(Items from a data source)

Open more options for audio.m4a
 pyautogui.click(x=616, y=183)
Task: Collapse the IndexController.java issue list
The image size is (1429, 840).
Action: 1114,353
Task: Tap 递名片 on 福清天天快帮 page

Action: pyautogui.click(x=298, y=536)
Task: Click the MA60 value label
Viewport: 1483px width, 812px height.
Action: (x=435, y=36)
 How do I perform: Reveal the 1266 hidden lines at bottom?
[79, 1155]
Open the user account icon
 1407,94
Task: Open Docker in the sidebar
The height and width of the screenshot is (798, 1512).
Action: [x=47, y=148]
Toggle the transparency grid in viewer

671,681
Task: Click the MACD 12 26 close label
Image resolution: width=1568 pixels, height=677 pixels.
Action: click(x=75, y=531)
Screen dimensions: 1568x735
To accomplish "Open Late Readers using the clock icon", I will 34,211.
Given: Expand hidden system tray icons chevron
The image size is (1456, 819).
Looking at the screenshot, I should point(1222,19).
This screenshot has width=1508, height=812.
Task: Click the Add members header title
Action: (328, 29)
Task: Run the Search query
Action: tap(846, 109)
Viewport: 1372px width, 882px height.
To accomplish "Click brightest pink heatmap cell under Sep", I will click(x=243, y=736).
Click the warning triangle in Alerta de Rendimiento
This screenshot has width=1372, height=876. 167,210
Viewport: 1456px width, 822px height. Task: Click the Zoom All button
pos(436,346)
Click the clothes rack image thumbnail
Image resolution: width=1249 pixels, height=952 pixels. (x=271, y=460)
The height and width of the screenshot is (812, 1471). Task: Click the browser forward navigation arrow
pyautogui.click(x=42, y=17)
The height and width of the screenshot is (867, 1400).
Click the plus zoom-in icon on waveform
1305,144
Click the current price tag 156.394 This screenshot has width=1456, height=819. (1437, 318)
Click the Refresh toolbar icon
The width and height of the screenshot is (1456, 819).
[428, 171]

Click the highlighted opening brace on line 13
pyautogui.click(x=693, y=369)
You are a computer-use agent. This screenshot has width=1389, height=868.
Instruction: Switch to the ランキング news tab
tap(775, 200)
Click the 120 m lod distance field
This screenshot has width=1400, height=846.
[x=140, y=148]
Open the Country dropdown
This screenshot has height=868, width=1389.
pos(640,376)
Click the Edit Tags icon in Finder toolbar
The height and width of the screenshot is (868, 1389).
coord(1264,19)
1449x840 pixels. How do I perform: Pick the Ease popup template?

• [Work request]:
Repeat each of the records exactly as written.

• [Response area]:
Open more options for audio.m4a
 pyautogui.click(x=616, y=183)
Task: Collapse the IndexController.java issue list
The image size is (1429, 840).
Action: 1114,353
Task: Tap 递名片 on 福清天天快帮 page

Action: pyautogui.click(x=298, y=536)
Task: Click the MA60 value label
Viewport: 1483px width, 812px height.
Action: (x=435, y=36)
 How do I perform: Reveal the 1266 hidden lines at bottom?
[79, 1155]
Open the user account icon
 1407,94
Task: Open Docker in the sidebar
The height and width of the screenshot is (798, 1512).
Action: [x=47, y=148]
Toggle the transparency grid in viewer

671,681
Task: Click the MACD 12 26 close label
Image resolution: width=1568 pixels, height=677 pixels.
Action: click(x=75, y=531)
Screen dimensions: 1568x735
To accomplish "Open Late Readers using the clock icon", I will 34,211.
Given: Expand hidden system tray icons chevron
The image size is (1456, 819).
Looking at the screenshot, I should point(1222,19).
This screenshot has width=1508, height=812.
Task: Click the Add members header title
Action: (328, 29)
Task: Run the Search query
Action: tap(846, 109)
Viewport: 1372px width, 882px height.
To accomplish "Click brightest pink heatmap cell under Sep", I will click(x=243, y=736).
Click the warning triangle in Alerta de Rendimiento
This screenshot has width=1372, height=876. 167,210
Viewport: 1456px width, 822px height. Task: Click the Zoom All button
pos(436,346)
Click the clothes rack image thumbnail
Image resolution: width=1249 pixels, height=952 pixels. (x=271, y=460)
The height and width of the screenshot is (812, 1471). Task: Click the browser forward navigation arrow
pyautogui.click(x=42, y=17)
The height and width of the screenshot is (867, 1400).
Click the plus zoom-in icon on waveform
1305,144
Click the current price tag 156.394 This screenshot has width=1456, height=819. (1437, 318)
Click the Refresh toolbar icon
The width and height of the screenshot is (1456, 819).
[428, 171]

Click the highlighted opening brace on line 13
pyautogui.click(x=693, y=369)
You are a computer-use agent. This screenshot has width=1389, height=868.
Instruction: Switch to the ランキング news tab
tap(775, 200)
Click the 120 m lod distance field
This screenshot has width=1400, height=846.
[x=140, y=148]
Open the Country dropdown
This screenshot has height=868, width=1389.
pos(640,376)
Click the Edit Tags icon in Finder toolbar
The height and width of the screenshot is (868, 1389).
coord(1264,19)
1449x840 pixels. How do I perform: Pick the Ease popup template?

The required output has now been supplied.